Mengapa kita harus takut pada valentine? Bukankah banyak hal yang lebih menakutkan dari itu?
Pertanyaan itu dilukiskan dengan sebuah paradoksial yang dikicaukan budayawan Goenawan Mohammad di akun twitternya. "Bangsa yang Besar adalah Bangsa yang Takut kepada Hari Valentin"
Perdebatan tentang larangan perayaan Hari Kasih Sayang memang tengah jadi topik hangat.
Wacana penolakan selalu muncul berulang tiap tahunnya. 14 Februari dengan sekelumit analisis tentang asal muasalnya sudah lumrah jadi sajian pembuka momentum ini.
Akhirnya, valentine pun menjadi momok bagi mereka yang tak setuju.
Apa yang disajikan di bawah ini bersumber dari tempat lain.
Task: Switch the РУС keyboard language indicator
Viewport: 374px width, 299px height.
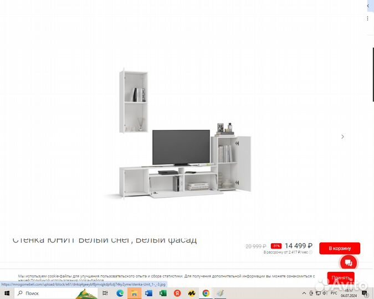Action: coord(334,293)
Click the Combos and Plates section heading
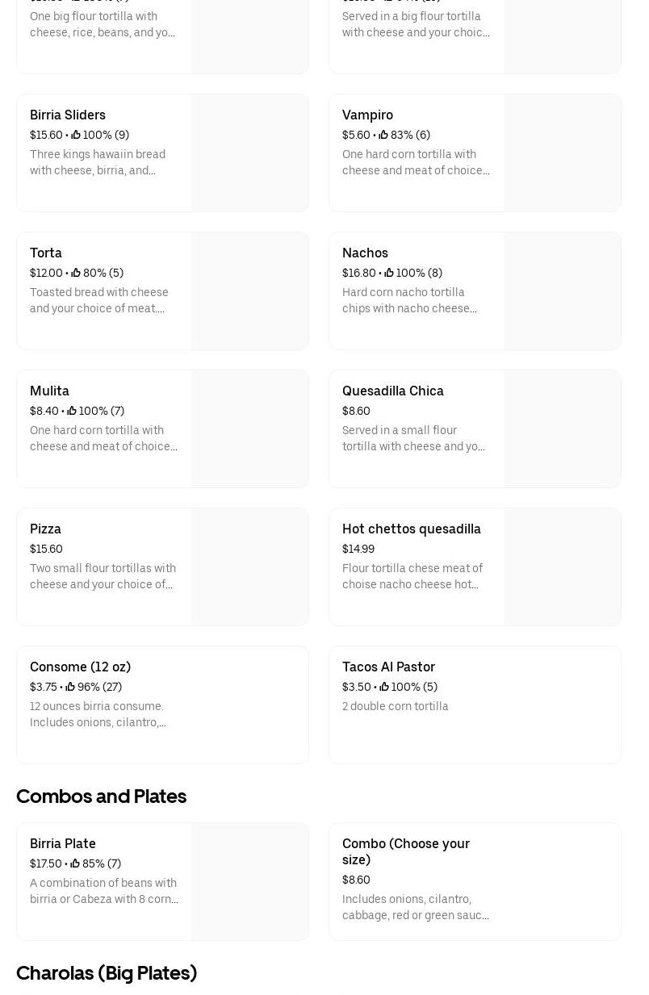This screenshot has width=649, height=995. click(102, 796)
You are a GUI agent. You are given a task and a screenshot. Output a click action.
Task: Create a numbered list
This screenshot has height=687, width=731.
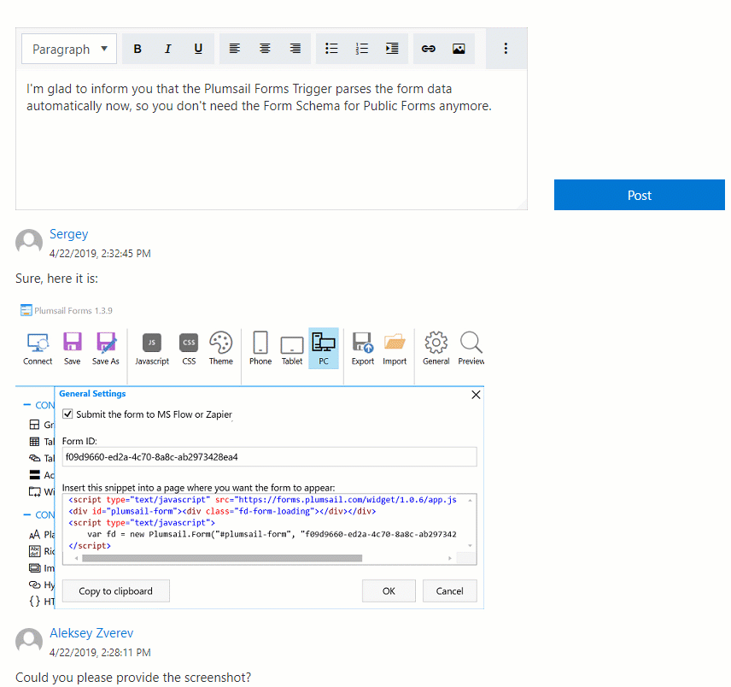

Seolah-olah bangsa ini tengah menuju jurang kepunahan generasi.
Saking paniknya, bentuk penolakan dilembagakan. Surat imbauan dari pemerintah daerah bagi siswa menjadi semacam pagar sakti budaya.
Namun terlepas dari pro kontra itu, 14 Februari akan berlalu. Semakin ditolak, perayaan tiap tahun justru semakin ramai. Perdebatan dan penolakan itu akan tergerus waktu dengan sendirinya.
Kutipan paradoks itu seakan ingin menjelaskan tentang betapa seringnya kita mengerdilkan diri. Kita sibuk menghalau budaya luar, di tempat yang sama kita abai membenamkan karakter budaya lokal.
Tak hanya budaya. Kita bahkan acap kali mengerdilkan agama. Sebelum topik hangat valentine, persoalan jilbab halal tengah menyita perhatian luas. Tiba-tiba halal haram seakan ingin kita jadikan komoditi bisnis. Agama seolah hanya sekadar kostum atau trend mode yang jauh dari nilai dan ideologi hidup.
Seperti halnya itu, 14 Februari seharusnya tak melulu soal valentine. Sebagian besar kita luput, di tanggal ini sebuah karya monumental tercipta 26 tahun silam. Tepatnya di 14 Februari 1990.
Sebuah pesawat tanpa awak bernama Voyager I diluncurkan NASA untuk menjelajah antariksa pada 5 September 1977. Ia kemudian diperintahkan memotret bumi tepat pada 14 Februari 1990 saat mencapai jarak 6 miliar kilometer. Gambar itu pun membuat semua orang tercengang.